▶ PAGE:
-*-*-
- Side A of the US single

Single by Eddie Money

from the album Eddie Money
- B-side: "Don't Worry"
- Released: June 1978
- Recorded: 1977
- Genre: Hard rock; power pop;
- Length: 3:57 (Album Version); 3:07 (Single Remix);
- Label: Columbia
- Songwriter: Eddie Money
- Producer: Bruce Botnick

Eddie Money singles chronology
| "Baby Hold On" (1977) | "Two Tickets to Paradise" (1978) | "You've Really Got a Hold on Me" (1979) |

= Two Tickets to Paradise =

Single by Eddie Money

"Two Tickets to Paradise" is a song by American rock singer Eddie Money from his 1977 self-titled debut album. It was released as a single in June 1978 and reached number 22 on the US Billboard Hot 100 chart. The song has since become a staple of classic rock radio, and it was Eddie Money's signature song.
-*-*-
▶ PROVIDED DATA:
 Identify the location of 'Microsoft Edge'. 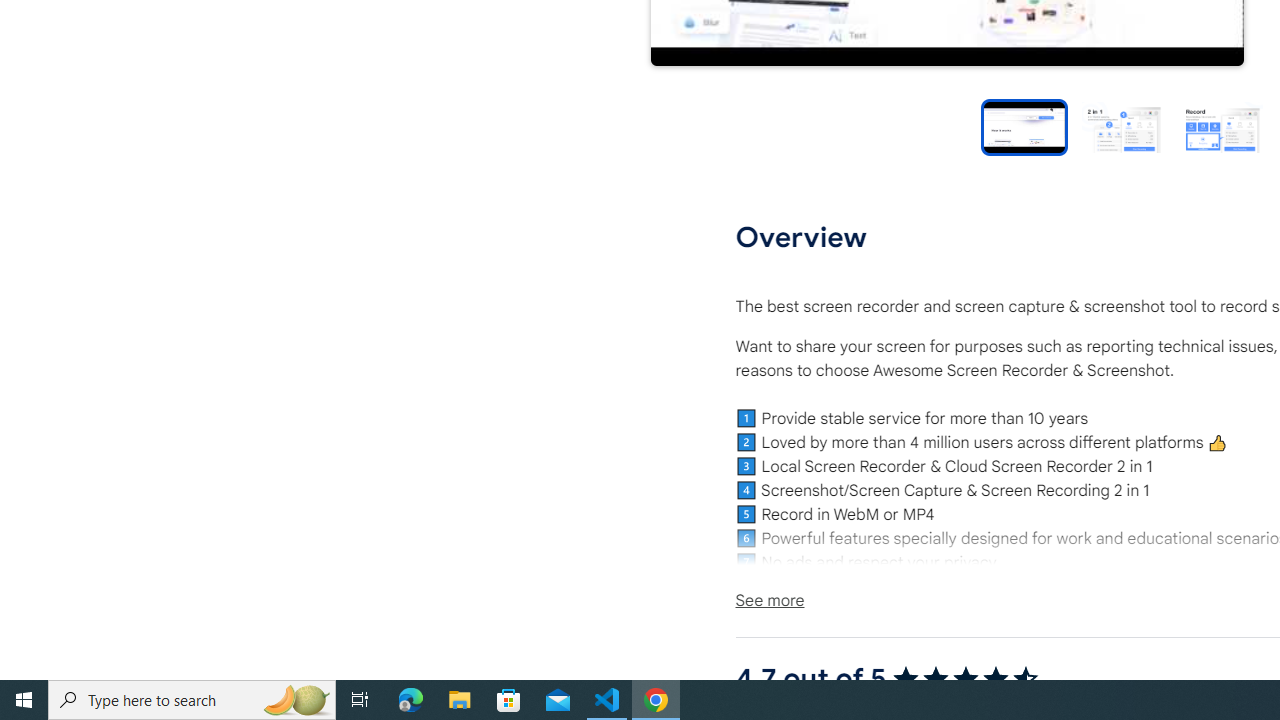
-*-*-
▶ WORK TO COMPLETE:
A: Answer these questions from the page on "Two Tickets to Paradise":
(i) What song is the B-side of the single?
(ii) Who produced the song?
(iii) What position did the song reach on the US Billboard Hot 100 chart?
B: Based on the page on "Two Tickets to Paradise," decide whether each statement is true, and quote the words that settle it:
(i) The single was released in June 1978.
(ii) The album version is shorter than the single remix.
(iii) The song first appeared on a 1979 album.
The data has no role in this work.

▶ SOLUTION SET:
A:
(i) "Don't Worry"
(ii) Bruce Botnick
(iii) Number 22

B:
(i) Yes: "It was released as a single in June 1978"
(ii) No: "3:57 (Album Version); 3:07 (Single Remix)"
(iii) No: "from his 1977 self-titled debut album"